L.C. : Pourquoi avoir choisi la Côte d’Ivoire ?

T.M. : Là-bas en Côte d’Ivoire, il trouvait des musiciens congolais qui sont partis de Kinshasa comme Sam Mangwana, Nyboma Canta. Je rêvais toujours de faire comme Mpongo Love ou Abeti sans me rendre compte qu’il n’y a pas de production musicale sans manager, sans soutien ni encadreur.

L.C. : Comment s’est passé votre séjour en Côte d’Ivoire ?

T.M. : Les producteurs me repoussaient car ils n’avaient jamais entendu parler de moi. Je n’étais ni Abeti moins encore Mpongo Love. J’ai commencé à jouer en levée de rideau pour juste une chanson. Cette occasion m’offerte, je devais la saisir. Je ne devais pas gaspiller cette occasion en or. Pour cette unique chanson, je devais tout concentrer sur moi : spectacle complet de danse, geste chorégraphique et ma voix. Pour beaucoup de mélomanes, c’était du jamais vu. On découvrait en moi les talents d’une chanteuse complète. Et petit à petit, cela me fit gagner la confiance des gens.

L.C. : Dans quelles conditions avez-vous produit votre premier tube ?

T.M. : Voici comment cela s’est passé. Le producteur me demande : « Tu veux que je te produise ? Je voyage pour Paris avec mon artiste. Si tu tiens, paie ton billet d’avion, je me chargerai de ton visa. Sur place, je te donne juste une chanson. Tu profiteras de son studio ». Je n’avais pas de choix. Il fallait saisir cette occasion.

L.C. : Et comment vous avez fait ?

T.M. : OOhhh, je suis allée m’endetter pour le billet d’avion. J’ai supporté toutes ces conditions inacceptables, glacée. A la sortie de mon album, ma première chanson, la chanson « Amina » va conquérir le cœur de nombreux mélomanes. Elle fredonne avec nostalgie : « Amina … serre-moi la main, tu m’as mis en ballotage … » La chanson va récolter un succès fou auprès de femmes. Et j’étais partie pour de bon, pour une longue carrière dont j’ai fêté les 30 ans.

L.C. : Après ce succès en Afrique de l’Ouest, vous retournez à Kinshasa ?

T.M. : Deux ans après, j’ai quitté Abidjan pour m’installer à Paris. J’y suis restée pendant 20 ans. A l’entrée de l’AFDL, sui rentrée à Kinshasa. Et depuis, je suis installée au pays.

L.C. : Vous êtes plus connue sous le pseudo de la « Reine de Mutwashi » avant de devenir la « Mamu nationale ». Pourquoi avoir choisi le tshiluba au détriment du lingala ?

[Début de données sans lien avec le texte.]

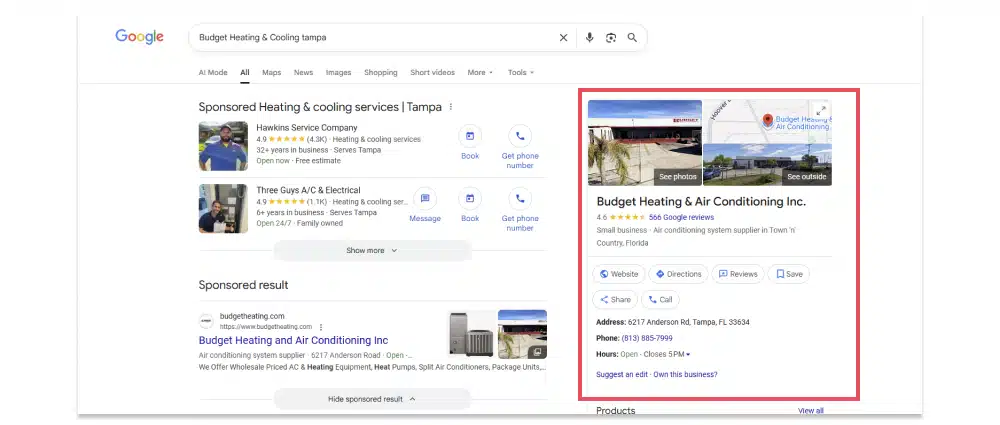
Task: Expand the Hours dropdown arrow
Action: click(688, 355)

T.M. : Les Ouest africains m’avaient déconseillée de chanter en lingala. En essayant en tshiluba, et comme « naza moto moto » traduisez « je suis chaude », pour eux mon tempérament chaud faisait bon ménage avec le tshiluba. Je n’allais pas bien vibrer avec le lingala. De temps en temps, je cumule avec le lingala. C’est la volonté de mes fans et mélomanes qui est à la base de ce choix. Quand j’annonce les couleurs avec le mutwashi, pagne noué aux hanches, j’enflamme les cœurs. Hommes et femmes, jeunes et vieux, s’enivrent, m’imitent avec des pagnes noués aux hanches et entrent en extase. Il y a aussi des chansons en lingala comme « Baninga nasi nabali » qui ont cartonné.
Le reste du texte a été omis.